**Records shown:**
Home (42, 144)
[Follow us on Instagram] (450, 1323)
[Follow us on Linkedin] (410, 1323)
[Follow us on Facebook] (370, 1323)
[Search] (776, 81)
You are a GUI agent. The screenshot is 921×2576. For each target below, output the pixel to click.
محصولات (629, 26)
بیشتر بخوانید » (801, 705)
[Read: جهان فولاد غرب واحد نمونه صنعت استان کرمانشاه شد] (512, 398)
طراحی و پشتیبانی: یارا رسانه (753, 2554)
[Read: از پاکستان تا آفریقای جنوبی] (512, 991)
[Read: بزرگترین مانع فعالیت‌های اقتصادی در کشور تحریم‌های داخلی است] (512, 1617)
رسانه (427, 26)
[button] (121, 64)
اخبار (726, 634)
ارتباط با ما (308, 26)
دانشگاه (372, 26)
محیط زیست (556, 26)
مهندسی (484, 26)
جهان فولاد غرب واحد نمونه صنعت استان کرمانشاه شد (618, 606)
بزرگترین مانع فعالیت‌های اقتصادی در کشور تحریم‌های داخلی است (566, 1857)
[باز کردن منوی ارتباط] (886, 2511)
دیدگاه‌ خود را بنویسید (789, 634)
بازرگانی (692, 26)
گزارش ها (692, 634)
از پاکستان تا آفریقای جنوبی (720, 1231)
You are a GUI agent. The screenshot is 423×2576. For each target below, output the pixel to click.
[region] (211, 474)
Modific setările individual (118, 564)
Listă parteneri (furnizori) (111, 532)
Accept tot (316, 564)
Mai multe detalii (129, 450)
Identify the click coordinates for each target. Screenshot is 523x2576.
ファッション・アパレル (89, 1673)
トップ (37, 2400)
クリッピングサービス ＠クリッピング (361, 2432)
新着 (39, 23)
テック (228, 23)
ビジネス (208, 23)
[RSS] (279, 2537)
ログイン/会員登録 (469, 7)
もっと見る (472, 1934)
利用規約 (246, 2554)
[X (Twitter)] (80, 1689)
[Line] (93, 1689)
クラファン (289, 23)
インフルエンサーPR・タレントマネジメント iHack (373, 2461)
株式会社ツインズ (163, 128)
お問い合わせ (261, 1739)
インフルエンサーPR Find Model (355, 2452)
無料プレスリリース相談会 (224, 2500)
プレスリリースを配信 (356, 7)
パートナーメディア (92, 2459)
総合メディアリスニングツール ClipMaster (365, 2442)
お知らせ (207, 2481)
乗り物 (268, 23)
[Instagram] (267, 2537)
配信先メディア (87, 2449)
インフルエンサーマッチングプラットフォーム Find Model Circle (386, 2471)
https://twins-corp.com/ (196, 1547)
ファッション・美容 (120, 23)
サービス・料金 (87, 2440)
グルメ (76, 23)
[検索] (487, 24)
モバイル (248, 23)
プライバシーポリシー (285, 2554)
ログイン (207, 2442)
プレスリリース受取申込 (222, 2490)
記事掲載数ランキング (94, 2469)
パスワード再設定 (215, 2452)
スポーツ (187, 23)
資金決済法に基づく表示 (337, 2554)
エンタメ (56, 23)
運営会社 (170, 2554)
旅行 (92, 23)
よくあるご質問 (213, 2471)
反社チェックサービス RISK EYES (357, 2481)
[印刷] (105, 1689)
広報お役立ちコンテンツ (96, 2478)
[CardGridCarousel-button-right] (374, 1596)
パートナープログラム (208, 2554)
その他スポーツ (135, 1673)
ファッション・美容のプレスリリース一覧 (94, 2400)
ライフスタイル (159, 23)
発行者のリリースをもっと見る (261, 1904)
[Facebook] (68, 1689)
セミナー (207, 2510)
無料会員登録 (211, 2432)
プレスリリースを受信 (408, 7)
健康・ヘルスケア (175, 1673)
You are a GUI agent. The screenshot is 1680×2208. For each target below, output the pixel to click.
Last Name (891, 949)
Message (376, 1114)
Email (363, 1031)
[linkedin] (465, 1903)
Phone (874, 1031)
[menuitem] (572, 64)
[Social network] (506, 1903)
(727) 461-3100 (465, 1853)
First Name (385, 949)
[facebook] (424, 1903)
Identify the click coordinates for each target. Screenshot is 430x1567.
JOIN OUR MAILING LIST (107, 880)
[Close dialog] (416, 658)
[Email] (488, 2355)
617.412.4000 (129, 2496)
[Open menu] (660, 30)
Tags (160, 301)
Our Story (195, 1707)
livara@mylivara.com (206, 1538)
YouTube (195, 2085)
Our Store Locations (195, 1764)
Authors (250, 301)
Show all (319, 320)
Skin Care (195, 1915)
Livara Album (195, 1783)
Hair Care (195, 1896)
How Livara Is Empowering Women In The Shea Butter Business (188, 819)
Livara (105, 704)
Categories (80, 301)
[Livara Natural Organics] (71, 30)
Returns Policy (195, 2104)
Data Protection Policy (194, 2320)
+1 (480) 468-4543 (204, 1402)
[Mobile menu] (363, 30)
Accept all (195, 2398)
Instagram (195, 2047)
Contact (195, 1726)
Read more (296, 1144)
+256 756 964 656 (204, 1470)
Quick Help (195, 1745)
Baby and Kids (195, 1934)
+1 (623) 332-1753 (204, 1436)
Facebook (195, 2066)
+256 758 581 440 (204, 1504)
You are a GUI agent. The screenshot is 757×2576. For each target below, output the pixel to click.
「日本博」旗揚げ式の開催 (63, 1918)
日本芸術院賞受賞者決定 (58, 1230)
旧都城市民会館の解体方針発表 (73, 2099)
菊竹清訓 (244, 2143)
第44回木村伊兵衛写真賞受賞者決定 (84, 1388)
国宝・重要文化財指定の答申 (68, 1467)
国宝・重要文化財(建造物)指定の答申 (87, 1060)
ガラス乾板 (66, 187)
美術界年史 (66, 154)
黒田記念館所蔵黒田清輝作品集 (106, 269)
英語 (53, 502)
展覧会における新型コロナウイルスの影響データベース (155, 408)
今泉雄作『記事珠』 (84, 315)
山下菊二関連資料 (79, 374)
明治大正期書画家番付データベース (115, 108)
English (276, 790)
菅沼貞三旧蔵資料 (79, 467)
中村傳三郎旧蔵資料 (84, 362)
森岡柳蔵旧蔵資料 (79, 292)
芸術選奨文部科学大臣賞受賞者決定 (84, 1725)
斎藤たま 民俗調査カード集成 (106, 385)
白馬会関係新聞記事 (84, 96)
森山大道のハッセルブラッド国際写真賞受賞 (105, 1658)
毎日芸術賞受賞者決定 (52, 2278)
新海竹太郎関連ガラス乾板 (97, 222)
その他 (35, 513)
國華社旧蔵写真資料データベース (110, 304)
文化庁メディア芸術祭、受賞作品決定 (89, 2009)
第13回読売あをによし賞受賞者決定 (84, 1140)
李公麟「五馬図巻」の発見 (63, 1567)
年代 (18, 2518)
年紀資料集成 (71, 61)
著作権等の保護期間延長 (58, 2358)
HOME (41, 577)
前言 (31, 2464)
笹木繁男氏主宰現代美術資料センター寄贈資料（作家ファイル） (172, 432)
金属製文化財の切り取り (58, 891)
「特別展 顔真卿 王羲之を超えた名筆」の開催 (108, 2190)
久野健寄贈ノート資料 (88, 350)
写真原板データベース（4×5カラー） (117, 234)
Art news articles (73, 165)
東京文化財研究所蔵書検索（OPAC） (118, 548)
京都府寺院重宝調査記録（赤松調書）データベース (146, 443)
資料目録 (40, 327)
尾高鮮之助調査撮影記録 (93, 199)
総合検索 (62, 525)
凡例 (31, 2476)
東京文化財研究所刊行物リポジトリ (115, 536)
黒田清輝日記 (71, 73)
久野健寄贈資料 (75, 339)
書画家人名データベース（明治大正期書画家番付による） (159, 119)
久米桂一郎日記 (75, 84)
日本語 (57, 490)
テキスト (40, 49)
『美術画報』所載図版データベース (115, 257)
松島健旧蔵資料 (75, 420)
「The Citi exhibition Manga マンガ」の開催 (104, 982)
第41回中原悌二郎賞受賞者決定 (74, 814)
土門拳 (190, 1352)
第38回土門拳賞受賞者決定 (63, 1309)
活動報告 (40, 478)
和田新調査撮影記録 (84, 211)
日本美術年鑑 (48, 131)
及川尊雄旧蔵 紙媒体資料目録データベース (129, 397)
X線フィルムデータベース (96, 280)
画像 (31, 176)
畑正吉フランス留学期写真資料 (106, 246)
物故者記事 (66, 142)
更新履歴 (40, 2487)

**Exercise description:** With the first line being the one containing "[Close dialog] (416, 658)" and the last line the one containing "菊竹清訓 (244, 2143)", transcribe exactly the lines above that fall in that range.

**Exercise result:**
[Close dialog] (416, 658)
[Email] (488, 2355)
617.412.4000 (129, 2496)
[Open menu] (660, 30)
Tags (160, 301)
Our Story (195, 1707)
livara@mylivara.com (206, 1538)
YouTube (195, 2085)
Our Store Locations (195, 1764)
Authors (250, 301)
Show all (319, 320)
Skin Care (195, 1915)
Livara Album (195, 1783)
Hair Care (195, 1896)
How Livara Is Empowering Women In The Shea Butter Business (188, 819)
Livara (105, 704)
Categories (80, 301)
[Livara Natural Organics] (71, 30)
Returns Policy (195, 2104)
Data Protection Policy (194, 2320)
+1 (480) 468-4543 (204, 1402)
[Mobile menu] (363, 30)
Accept all (195, 2398)
Instagram (195, 2047)
Contact (195, 1726)
Read more (296, 1144)
+256 756 964 656 (204, 1470)
Quick Help (195, 1745)
Baby and Kids (195, 1934)
+1 (623) 332-1753 (204, 1436)
Facebook (195, 2066)
+256 758 581 440 (204, 1504)
You are a GUI agent. The screenshot is 757×2576. For each target below, output the pixel to click.
「日本博」旗揚げ式の開催 (63, 1918)
日本芸術院賞受賞者決定 (58, 1230)
旧都城市民会館の解体方針発表 (73, 2099)
菊竹清訓 (244, 2143)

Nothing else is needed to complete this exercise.